Caracas. Some 1,500 Venezuelan workers, between active and retired from the public administration, demanded on Monday an increase and the dollarization of their “indigence wages”, pulverized by rampant inflation.

“Sign the contract… in dollars”, sang a group of protesters to the rhythm of guaracha with charrasca and drums, who tried to march to the Attorney General’s Office but the police blocked the way.

“Critical poverty. Indigence wages. No to extermination,” read one of the banners. “Together for a living wage”, “It is not blockade, it is looting”.

The ruling Chavismo – which places all the responsibility for the crisis on international sanctions – called in parallel to another demonstration in support of President Nicolás Maduro, who calls himself the “worker president” because of his origins as a union leader and must participate in the act.

Maduro did not announce a minimum wage increase of 130 bolivars, equivalent to $5.25 and the lowest in Latin America, but did announce monthly “war” bonuses of $60.

“I am here to demand as a Venezuelan and as an educator a decent salary, a fair salary (…) that is enough to cover the basic basket,” demanded Lisbeth Verdu, a 39-year-old teacher. “This inflation has us on the floor.”

Maduro decreed the last increase in March 2022, when it went from 7 to 130 bolivars.

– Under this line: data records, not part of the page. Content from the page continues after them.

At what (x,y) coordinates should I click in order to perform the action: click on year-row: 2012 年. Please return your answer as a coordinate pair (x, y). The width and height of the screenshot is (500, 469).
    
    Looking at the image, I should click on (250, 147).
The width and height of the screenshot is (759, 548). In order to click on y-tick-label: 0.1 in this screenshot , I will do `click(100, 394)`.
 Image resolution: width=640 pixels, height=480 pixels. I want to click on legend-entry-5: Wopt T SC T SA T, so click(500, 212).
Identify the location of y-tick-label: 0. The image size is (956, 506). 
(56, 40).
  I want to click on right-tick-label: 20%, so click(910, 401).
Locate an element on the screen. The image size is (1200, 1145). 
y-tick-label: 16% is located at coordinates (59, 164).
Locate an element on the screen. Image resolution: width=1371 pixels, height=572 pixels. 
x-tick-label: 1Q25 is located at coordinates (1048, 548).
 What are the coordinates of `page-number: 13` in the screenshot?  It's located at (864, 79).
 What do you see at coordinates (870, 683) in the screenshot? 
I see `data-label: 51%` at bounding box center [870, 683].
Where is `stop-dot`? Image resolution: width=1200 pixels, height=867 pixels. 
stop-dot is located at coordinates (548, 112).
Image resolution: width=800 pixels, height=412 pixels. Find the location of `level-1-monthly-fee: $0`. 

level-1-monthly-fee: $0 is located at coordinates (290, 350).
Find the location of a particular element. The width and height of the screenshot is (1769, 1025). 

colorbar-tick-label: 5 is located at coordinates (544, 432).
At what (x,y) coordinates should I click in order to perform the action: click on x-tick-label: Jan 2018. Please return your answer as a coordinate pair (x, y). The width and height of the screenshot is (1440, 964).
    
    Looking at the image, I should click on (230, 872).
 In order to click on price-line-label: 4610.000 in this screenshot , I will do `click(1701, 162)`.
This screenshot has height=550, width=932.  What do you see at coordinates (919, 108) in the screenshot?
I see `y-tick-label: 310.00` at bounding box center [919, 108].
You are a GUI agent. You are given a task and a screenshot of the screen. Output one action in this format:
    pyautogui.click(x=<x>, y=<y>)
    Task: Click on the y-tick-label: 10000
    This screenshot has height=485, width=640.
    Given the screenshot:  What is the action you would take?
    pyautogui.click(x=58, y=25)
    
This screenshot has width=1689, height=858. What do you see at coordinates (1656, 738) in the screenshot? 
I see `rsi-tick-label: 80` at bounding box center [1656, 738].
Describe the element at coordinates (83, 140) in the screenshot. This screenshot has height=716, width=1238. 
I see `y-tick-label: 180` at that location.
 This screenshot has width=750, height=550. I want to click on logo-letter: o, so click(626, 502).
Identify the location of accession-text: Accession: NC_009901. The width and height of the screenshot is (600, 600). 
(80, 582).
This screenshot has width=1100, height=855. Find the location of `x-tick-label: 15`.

At that time it was equivalent to a little less than 30 dollars, but since then the Venezuelan currency has devalued 82%.

That money is enough for a kilo and a half of chicken thigh, just over two dozen eggs and 2.6 kg of bologna.

“We don’t live, we survive,” says Dary Romero, 50, a hospital nurse where she earns 160 bolivars. “The salary goes away in the passage (of the truck), but we work with a great vocation for service.”

Basic basket

Maduro’s announcement about the $60 bonus is far from the $510 that the basic basket costs, according to private estimates in this country that accumulates year-on-year inflation of 501%, according to the Venezuelan Finance Observatory, a reference given the lack of figures. officers.

“I would like to have the resources to do more, we are doing more with less,” Maduro insisted.

Venezuela has been plunged into a deep economic crisis for years, aggravated by the sanctions that sought the fall of Maduro, which include an oil embargo.